Intracellular transport in eukaryotic cells is a process in which cargo, carrying various materials and attached to molecular motors, moves around the cell. The cargos' transport consists of phases of passive, diffusion-based transport in the bulk cytoplasm and active, motor-driven transport along filaments that make up the cell's cytoskeleton. Because of it's role in the active phase of transport, the cytoskeletal geometry is an important factor. In this dissertation, we consider network parameters such as filament length, number, polarization direction, and location and examine their effect on the transport process. This can be achieved by computationally determining cargo transport through simulation and numerical analysis techniques.
We present this research by first demonstrating an approach that evolves a distribution of cargos in time using numerical integration. To do this, we use two coupled differential equations that enforce the distribution movement on and off filaments. An interesting finding here is that the distribution can become ``trapped" at what we consider intermediate filament lengths.

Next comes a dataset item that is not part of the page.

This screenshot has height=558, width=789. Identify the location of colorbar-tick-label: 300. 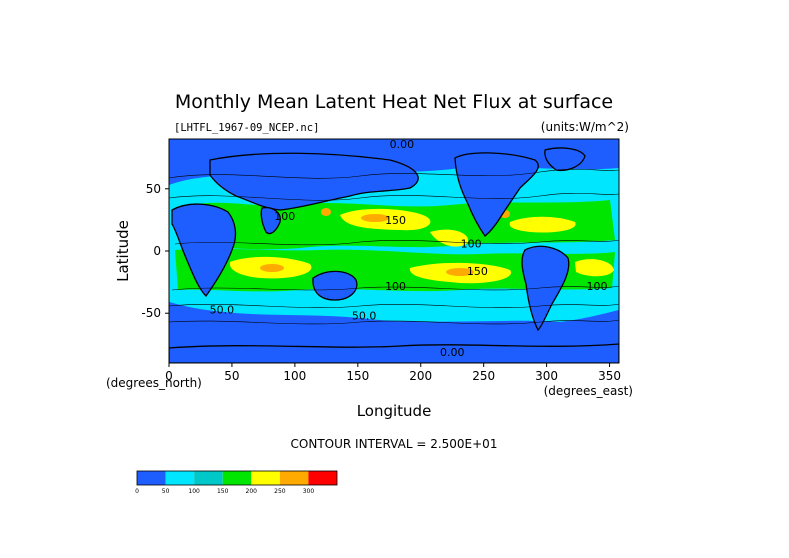
(309, 492).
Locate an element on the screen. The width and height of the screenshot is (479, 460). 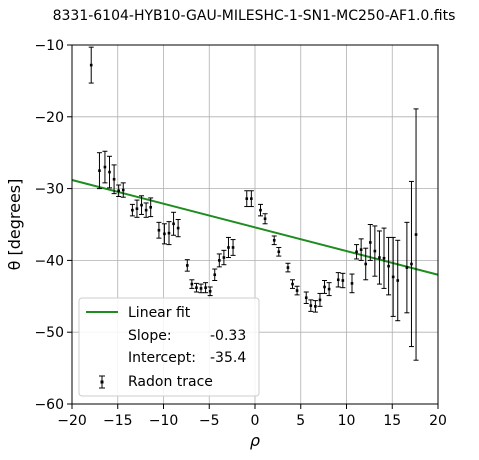
legend-points-label: Radon trace is located at coordinates (170, 382).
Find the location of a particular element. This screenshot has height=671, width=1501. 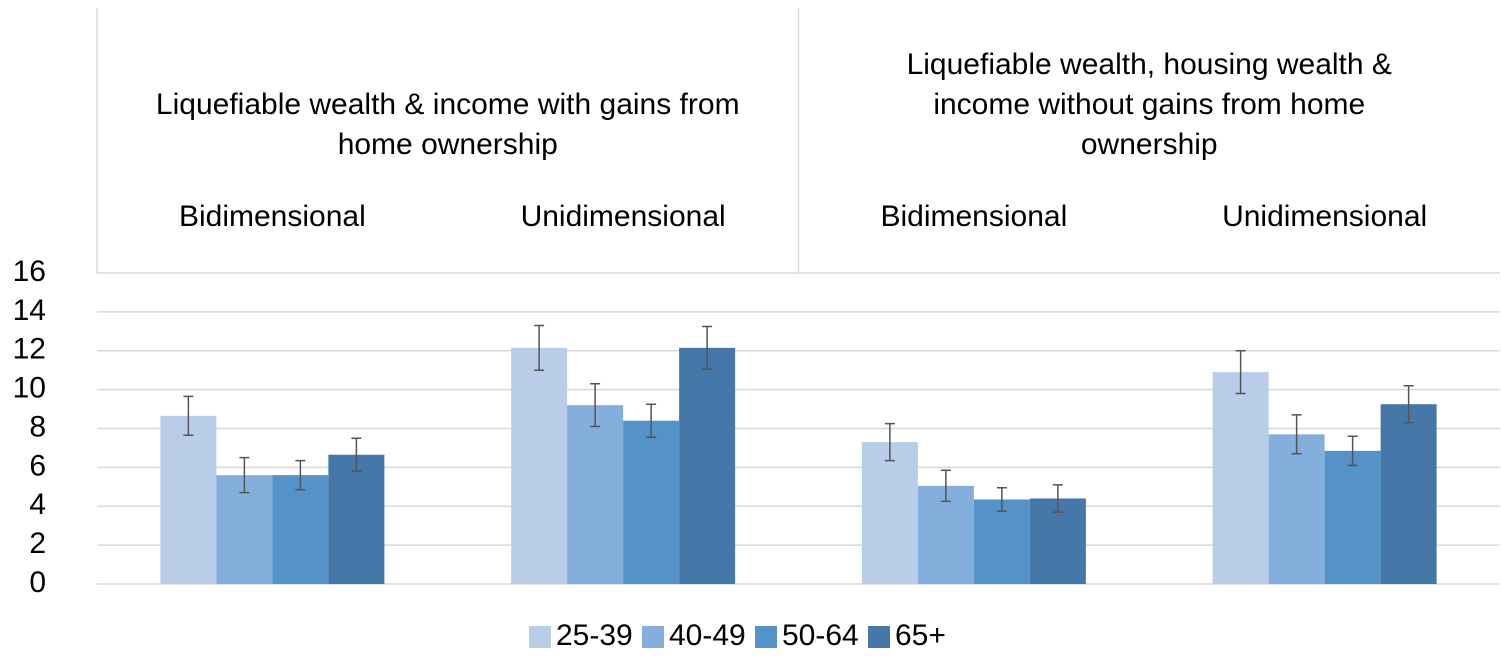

Although we mostly use a simplified model where normal diffusion governs the passive phase of transport, we also consider the effects of incorporating anomalous subdiffusion in the bulk. This means that the entire transport process can be described as anomalously diffusive, with the active transport phase being superdiffusive and the passive transport phase being subdiffusive. One thing we found by taking this approach is that filament length, rather than filament number, has a greater influence on the domination of overall superdiffusive transport at relatively early times compared to the domination of subdiffusive transport at later times. We were able to extend this observation to model the biphasic release of insulin out of cells in which there is a large spike in insulin release, followed by a slower, more sustained release.
In the final chapter, we consider the possibility of cargos capable of switching to different filaments. If multiple motors are attached to a cargo, it can switch from one filament to another, provided one is nearby. In this phase of our research, we took real images of networks of microtubule bundles and extracted network parameters from them in order to run our simulations. We compared our simulation data, where cargos had different switching probabilities, with experimental data, where cargos had different numbers of motors, and were able to draw a correlation between cargo switching probability and motor number. The network images and the experimental data were provided by our collaborator, Professor Jennifer Ross at UMass, Amherst.